Thanks to her new awareness, Garza belatedly discovered natural family planning which, she thinks, is much more in tune with the woman’s nature than artificial birth control. Her patients learn to follow the rhythms of their bodies instead of “messing with nature.”
As a doctor, she would like to see widespread education in natural family planning in San Antonio, as well as a deeper concern for nutrition, exercise and spiritual health. At the same time, she would like to encourage more women to stay home with their children, even though as a single mom, she wasn’t able to do it.”Single motherhood was a challenge,” admits Garza, who has just become a grandmother at 48. “My only regret is that I wasn’t able to stay at home with my daughter as she was growing up.”

The first thing one notices upon entering Mary Finch’s classroom at Timberwilde Elementary School is an aquarium tank with no water. That’s where the veteran teacher and her gifted-and-talented students raise monarch butterflies. “It teaches them respect for life, and it’s great fun,” says Finch, who has been a teacher since 1966. The metamorphosis from caterpillar to cocoon to butterfly fascinates the children, but the crowning moment comes when the entire class gathers to release the newly winged creatures into the air. Last year, they raised 870 specimens and sent photos of the children releasing them to the families of the New York firefighters who died on 9/11. “According to an Indian legend, the soul of the departed loved one continues to live in a butterfly,” explains Finch. At the time when teachers are leaving the profession complaining about low pay and difficult students, Finch, who has a master’s degree in educational administration, decided to stay in the classroom rather than join the managerial ranks.

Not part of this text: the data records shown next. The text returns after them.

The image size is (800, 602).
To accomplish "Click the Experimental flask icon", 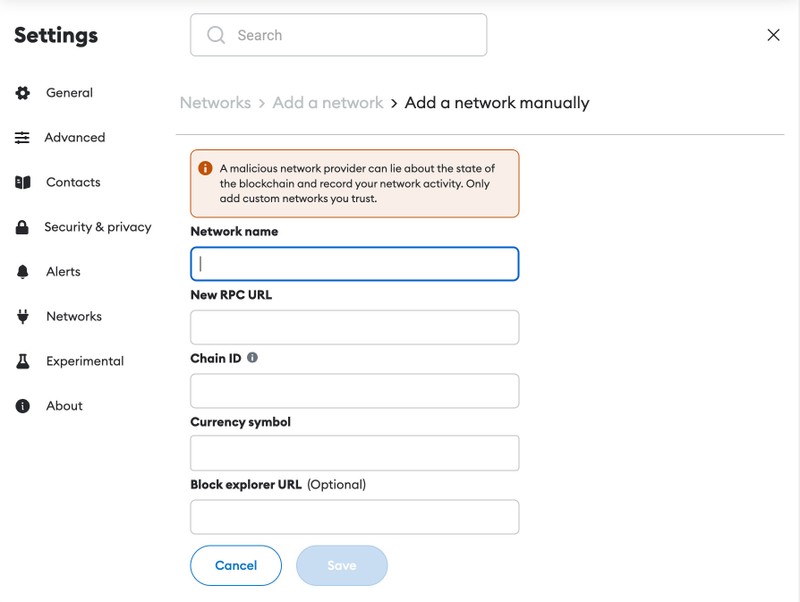I will tap(22, 361).
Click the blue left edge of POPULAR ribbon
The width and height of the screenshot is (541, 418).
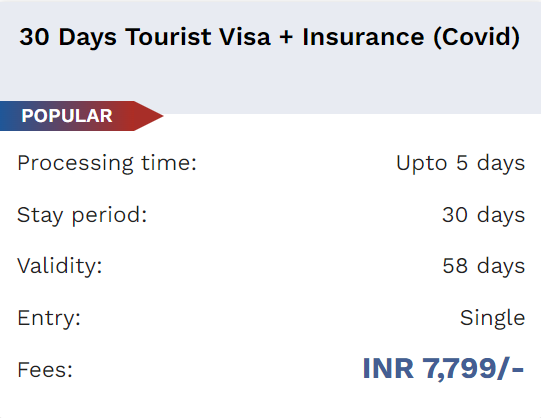click(7, 116)
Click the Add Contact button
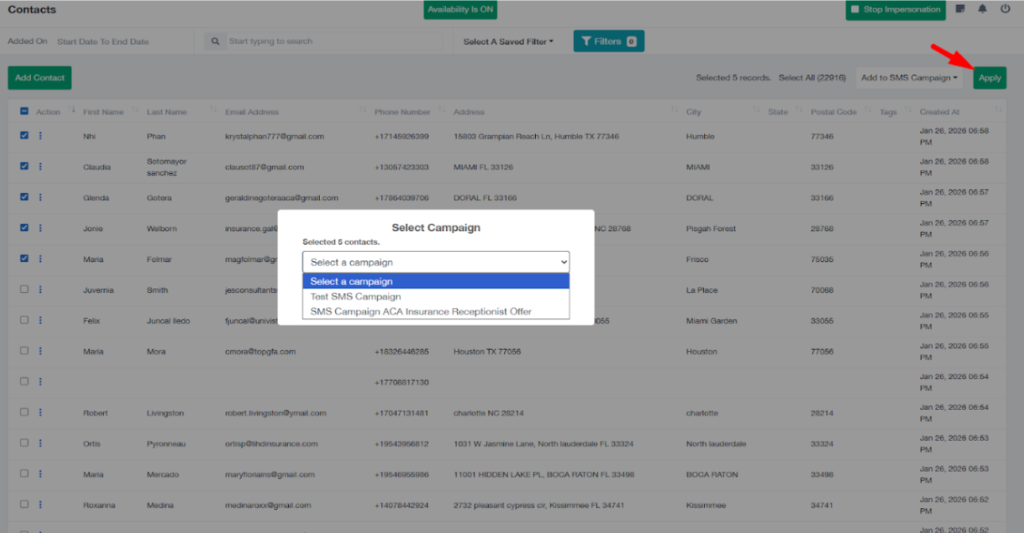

“The children need us,” she says. “Currently, as a teacher in the gifted-and-talented program, I have the best students in terms of being educable, but even these children can be very needy. The suicide rate among gifted kids in high school is high. My job as a teacher is to provide guidance for them. We need them as the leaders of the future.” For Finch, teaching is more a mission than a job. Even when she had to move from place to place with her Army officer husband, she kept teaching in all those places, earning recognition as Teacher of the Year on several occasions. Some 15 years ago, she realized the value of computers for drill and practice and also as a research tool, and made it her business to educate herself and her colleagues in the use of computer technology. In 1998, the Northside district named her the Technology Facilitator of the Year, and in 2000, she expanded her techno-scientific knowledge by taking part in NASA’s Educators Workshop at the Dryden Flight Research Center in California.
Following her husband Alfred’s retirement from the military, the couple chose to settle in San Antonio only after careful research. They like the mixture of cultures and the comfortable balance between urban amenities and the proximity of rural areas. One of their daughters also is a teacher in the Northside district.As an educator, Finch also appreciates kid-friendly institutions such as the Witte Museum, the Children’s Museum and the Challenger Center at Randolph AFB. But there is one thing she would like to change in her district and citywide.”At present, there are no part-time positions for teachers and yet, there is a need for that, especially for older, master professionals who could help nurture and inspire the younger colleagues,” she says.So, what makes a great teacher? “It’s a question of attitude and passion, not of technique,” she answers. “If you have the passion the children feel it, and when you have their hearts, it’s not a big step to getting their minds.”